Things to do:
1: According to the caustics article, which properties of the water's perturbations can caustics follow when the simulated water drives them?
2: Could you pick up the article on caustics in Unity after its last sentence and write what comes next?

╭─ Document extract

Caustics Simulation in Unity

Part 4 in a series about creating a realistic water simulation and rendering

Caustics are ripples of light projected onto surfaces behind the refracting surface when light shines through. Caustics have the effect of concentrating light in  very distinctive bands because when the refracting surface deforms it acts like a complex lens dynamically bending and focusing the light. Like the refraction, caustics are relatively straightforward to implement in ray-tracing though very computationally expensive.

I could find no implementations of real caustics in Unity. The approaches I found use some kind of animation with static baked caustic textures that are warped in a wave-like fashion. That approach is very computationally cheap to implement and looks ok at a distance. I wanted to find a way to use my simulated water surface to create REAL caustics. Apart from making caustics more realistic, using the simulated water to drive them opens the door to caustics that follow the intensity, frequency, and location of the perturbations of the water.

The technique I found is quite complex but not that computationally expensive. It consists of 3 steps:

  1. Convert the surface mesh of the water into a high resolution normal map texture. I use linear interpolation of the surface normals, the higher resolution is important as we will see in the next steps. We perform this computation using a compute shader driven off the normal buffer generated by the mesh compute.

╰─
╭─ Record set

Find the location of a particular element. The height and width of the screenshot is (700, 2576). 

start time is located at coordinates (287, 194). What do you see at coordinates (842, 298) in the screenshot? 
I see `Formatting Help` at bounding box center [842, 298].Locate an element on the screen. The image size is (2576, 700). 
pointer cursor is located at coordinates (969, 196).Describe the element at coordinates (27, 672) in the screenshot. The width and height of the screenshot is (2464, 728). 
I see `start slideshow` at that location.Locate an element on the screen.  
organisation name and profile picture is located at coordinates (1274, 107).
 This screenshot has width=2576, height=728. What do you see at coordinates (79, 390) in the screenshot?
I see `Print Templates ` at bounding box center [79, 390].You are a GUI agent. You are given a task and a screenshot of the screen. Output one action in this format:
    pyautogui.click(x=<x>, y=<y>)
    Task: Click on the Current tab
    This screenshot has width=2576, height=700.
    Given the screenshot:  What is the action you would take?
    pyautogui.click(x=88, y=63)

╰─

Answers provided:
1: Intensity, frequency, and location.

2:
  2. The next step is another compute shader which performs the refraction, it shines a light beam through each point on the normal map and projects it onto a flat surface at a fixed distance below.  The light is accumulated at each point on the surface below, like a camera sensor accumulates photons. This accumulation buffer is then written to a texture. Some interesting trickery is needed to allow the GPU to concurrently access the shared buffer safely across all it’s cores in a thread-safe way. It uses the HLSL (High Level Shader Language) instruction InterlockedAdd - see Caustics.compute for more details. Sub-pixel positioning is used accumulating light rays to create a smoother result in the generated texture. This is also why the normal map needs to be high resolution: it allows us to accumulate more points of light.
  3. Finally we use the generated texture to apply a cookie to a spotlight. Light cookies are not like browser cookies, they act like a mask placed over a light that allows it to project a texture.  By using the cookie we have a light source that shines the light just as though it had been refracted through the liquid surface.

A repo containing the full Unity project we are using in this tutorial is available on GitLab. The Scene with the setup described in this section is CausticsRig.unity.